▶ _EXERCISE GOAL_: Check every line of the data below for the string "info", and copy the ones that hold it.
:: DATASET RECORDS
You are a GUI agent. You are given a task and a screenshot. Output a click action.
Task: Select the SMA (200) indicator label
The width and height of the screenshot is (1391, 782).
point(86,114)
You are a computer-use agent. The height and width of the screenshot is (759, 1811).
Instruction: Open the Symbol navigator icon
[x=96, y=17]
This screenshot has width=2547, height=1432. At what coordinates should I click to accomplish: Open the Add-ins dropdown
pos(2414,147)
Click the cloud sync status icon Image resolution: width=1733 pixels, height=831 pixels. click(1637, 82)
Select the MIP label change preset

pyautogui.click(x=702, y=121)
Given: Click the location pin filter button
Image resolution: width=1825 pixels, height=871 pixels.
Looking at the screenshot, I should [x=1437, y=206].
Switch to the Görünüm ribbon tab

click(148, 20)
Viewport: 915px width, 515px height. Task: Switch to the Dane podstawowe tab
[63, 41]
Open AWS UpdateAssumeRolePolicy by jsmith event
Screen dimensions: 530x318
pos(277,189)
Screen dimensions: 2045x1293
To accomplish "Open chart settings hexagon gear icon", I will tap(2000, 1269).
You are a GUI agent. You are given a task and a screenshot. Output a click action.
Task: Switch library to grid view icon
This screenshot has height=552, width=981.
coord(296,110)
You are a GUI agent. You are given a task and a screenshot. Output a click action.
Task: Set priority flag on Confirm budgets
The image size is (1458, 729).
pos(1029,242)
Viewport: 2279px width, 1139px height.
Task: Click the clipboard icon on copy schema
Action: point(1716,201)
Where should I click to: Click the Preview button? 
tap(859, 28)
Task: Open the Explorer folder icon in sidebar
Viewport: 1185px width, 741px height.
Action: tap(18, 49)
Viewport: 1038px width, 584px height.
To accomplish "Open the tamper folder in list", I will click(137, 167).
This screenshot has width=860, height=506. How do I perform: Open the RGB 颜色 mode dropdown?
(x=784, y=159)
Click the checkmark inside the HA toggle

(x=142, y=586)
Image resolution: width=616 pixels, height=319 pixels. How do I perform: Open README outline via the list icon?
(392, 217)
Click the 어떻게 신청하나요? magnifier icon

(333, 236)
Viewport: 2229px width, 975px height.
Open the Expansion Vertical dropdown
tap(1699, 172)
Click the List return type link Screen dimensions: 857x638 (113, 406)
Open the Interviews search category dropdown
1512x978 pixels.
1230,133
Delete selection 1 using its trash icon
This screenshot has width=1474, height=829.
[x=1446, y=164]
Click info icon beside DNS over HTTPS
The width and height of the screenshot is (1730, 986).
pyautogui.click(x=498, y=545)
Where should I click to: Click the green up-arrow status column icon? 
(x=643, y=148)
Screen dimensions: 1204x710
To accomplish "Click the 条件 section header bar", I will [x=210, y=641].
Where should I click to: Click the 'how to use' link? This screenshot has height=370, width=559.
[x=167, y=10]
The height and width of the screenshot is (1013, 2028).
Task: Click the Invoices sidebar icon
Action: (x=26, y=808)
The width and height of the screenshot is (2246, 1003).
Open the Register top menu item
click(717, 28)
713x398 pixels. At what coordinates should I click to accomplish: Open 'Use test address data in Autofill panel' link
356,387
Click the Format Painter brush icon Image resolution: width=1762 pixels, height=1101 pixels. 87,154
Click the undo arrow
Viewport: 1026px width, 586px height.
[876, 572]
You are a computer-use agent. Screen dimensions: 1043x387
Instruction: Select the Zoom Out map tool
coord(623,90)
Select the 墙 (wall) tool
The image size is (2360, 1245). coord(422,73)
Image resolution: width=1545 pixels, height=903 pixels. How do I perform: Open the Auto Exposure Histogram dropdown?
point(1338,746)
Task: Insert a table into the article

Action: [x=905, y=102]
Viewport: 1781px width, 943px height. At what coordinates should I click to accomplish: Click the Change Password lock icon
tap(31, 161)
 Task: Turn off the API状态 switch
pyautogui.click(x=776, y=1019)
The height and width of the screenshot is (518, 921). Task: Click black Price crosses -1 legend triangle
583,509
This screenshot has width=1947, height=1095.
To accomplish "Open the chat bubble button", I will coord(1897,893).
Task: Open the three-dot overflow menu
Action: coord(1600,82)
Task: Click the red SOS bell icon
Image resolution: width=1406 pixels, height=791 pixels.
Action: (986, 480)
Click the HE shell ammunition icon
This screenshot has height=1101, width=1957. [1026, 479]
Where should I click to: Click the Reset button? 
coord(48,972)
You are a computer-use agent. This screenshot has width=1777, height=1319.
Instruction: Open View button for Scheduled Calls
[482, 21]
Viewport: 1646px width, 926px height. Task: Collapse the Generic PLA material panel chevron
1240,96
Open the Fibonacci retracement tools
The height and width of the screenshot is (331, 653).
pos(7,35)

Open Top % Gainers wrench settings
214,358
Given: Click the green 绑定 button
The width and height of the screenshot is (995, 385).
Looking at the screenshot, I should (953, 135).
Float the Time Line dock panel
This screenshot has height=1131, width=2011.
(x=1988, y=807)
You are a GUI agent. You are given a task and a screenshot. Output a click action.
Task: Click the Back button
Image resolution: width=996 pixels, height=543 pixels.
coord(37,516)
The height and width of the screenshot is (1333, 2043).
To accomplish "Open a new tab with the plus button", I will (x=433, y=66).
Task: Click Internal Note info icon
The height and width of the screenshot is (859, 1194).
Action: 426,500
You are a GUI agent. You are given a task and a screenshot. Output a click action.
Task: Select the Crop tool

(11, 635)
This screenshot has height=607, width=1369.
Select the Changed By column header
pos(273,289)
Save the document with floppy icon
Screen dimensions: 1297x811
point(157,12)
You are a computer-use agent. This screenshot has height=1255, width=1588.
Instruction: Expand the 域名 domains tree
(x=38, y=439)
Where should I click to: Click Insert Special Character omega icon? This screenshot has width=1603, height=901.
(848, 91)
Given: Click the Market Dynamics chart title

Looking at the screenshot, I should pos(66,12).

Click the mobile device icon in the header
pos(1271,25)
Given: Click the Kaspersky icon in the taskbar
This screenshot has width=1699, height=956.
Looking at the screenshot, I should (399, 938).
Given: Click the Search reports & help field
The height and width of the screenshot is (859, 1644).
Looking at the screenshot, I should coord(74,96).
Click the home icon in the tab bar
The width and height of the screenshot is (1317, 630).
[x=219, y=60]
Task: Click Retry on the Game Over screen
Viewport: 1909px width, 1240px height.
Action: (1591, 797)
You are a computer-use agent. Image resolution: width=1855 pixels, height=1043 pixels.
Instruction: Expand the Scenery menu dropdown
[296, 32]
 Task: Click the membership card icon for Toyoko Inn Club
::::
▶ _ANSWER FOR THE TASK_:
Click info icon beside DNS over HTTPS
Task: Click Internal Note info icon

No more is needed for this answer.